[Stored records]
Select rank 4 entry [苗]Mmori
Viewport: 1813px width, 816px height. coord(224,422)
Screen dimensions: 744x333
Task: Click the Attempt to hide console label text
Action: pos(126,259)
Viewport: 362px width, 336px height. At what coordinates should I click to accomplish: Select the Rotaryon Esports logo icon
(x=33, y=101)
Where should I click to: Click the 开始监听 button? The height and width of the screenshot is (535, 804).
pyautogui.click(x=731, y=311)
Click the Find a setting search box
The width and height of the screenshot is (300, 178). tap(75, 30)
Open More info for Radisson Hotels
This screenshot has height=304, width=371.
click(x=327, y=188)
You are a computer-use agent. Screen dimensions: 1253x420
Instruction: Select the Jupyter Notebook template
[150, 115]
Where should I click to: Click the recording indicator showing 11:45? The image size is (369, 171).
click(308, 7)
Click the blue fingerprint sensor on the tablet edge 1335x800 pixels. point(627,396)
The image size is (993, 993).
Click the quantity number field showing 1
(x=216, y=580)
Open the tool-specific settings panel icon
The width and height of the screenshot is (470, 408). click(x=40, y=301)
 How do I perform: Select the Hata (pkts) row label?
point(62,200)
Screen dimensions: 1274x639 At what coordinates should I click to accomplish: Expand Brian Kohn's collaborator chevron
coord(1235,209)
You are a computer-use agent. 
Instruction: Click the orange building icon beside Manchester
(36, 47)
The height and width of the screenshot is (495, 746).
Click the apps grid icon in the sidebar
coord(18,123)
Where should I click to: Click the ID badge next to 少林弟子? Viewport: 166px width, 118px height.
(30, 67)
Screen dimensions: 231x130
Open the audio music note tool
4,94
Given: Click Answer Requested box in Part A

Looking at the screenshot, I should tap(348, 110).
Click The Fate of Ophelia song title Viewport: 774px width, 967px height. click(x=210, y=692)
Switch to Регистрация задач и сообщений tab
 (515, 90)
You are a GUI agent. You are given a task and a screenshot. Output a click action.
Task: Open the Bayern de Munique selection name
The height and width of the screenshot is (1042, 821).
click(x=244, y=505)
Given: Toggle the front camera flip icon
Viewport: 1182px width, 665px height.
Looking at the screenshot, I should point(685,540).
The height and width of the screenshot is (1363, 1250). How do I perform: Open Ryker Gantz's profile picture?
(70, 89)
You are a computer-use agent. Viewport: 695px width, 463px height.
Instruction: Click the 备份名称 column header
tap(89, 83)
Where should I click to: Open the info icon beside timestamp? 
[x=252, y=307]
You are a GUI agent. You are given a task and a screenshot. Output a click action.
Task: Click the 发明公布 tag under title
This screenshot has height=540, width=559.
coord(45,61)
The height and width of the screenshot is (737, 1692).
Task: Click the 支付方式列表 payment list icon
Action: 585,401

→ **Activity**
Please transcribe each entry exactly, keeping every word as it is.

→ **Finished exercise**
Select rank 4 entry [苗]Mmori
Viewport: 1813px width, 816px height. coord(224,422)
Screen dimensions: 744x333
Task: Click the Attempt to hide console label text
Action: pos(126,259)
Viewport: 362px width, 336px height. At what coordinates should I click to accomplish: Select the Rotaryon Esports logo icon
(x=33, y=101)
Where should I click to: Click the 开始监听 button? The height and width of the screenshot is (535, 804).
pyautogui.click(x=731, y=311)
Click the Find a setting search box
The width and height of the screenshot is (300, 178). tap(75, 30)
Open More info for Radisson Hotels
This screenshot has height=304, width=371.
click(x=327, y=188)
You are a computer-use agent. Screen dimensions: 1253x420
Instruction: Select the Jupyter Notebook template
[150, 115]
Where should I click to: Click the recording indicator showing 11:45? The image size is (369, 171).
click(308, 7)
Click the blue fingerprint sensor on the tablet edge 1335x800 pixels. point(627,396)
The image size is (993, 993).
Click the quantity number field showing 1
(x=216, y=580)
Open the tool-specific settings panel icon
The width and height of the screenshot is (470, 408). click(x=40, y=301)
 How do I perform: Select the Hata (pkts) row label?
point(62,200)
Screen dimensions: 1274x639 At what coordinates should I click to accomplish: Expand Brian Kohn's collaborator chevron
coord(1235,209)
You are a computer-use agent. 
Instruction: Click the orange building icon beside Manchester
(36, 47)
The height and width of the screenshot is (495, 746).
Click the apps grid icon in the sidebar
coord(18,123)
Where should I click to: Click the ID badge next to 少林弟子? Viewport: 166px width, 118px height.
(30, 67)
Screen dimensions: 231x130
Open the audio music note tool
4,94
Given: Click Answer Requested box in Part A

Looking at the screenshot, I should tap(348, 110).
Click The Fate of Ophelia song title Viewport: 774px width, 967px height. click(x=210, y=692)
Switch to Регистрация задач и сообщений tab
 (515, 90)
You are a GUI agent. You are given a task and a screenshot. Output a click action.
Task: Open the Bayern de Munique selection name
The height and width of the screenshot is (1042, 821).
click(x=244, y=505)
Given: Toggle the front camera flip icon
Viewport: 1182px width, 665px height.
Looking at the screenshot, I should point(685,540).
The height and width of the screenshot is (1363, 1250). How do I perform: Open Ryker Gantz's profile picture?
(70, 89)
You are a computer-use agent. Viewport: 695px width, 463px height.
Instruction: Click the 备份名称 column header
tap(89, 83)
Where should I click to: Open the info icon beside timestamp? 
[x=252, y=307]
You are a GUI agent. You are given a task and a screenshot. Output a click action.
Task: Click the 发明公布 tag under title
This screenshot has height=540, width=559.
coord(45,61)
The height and width of the screenshot is (737, 1692).
Task: Click the 支付方式列表 payment list icon
Action: 585,401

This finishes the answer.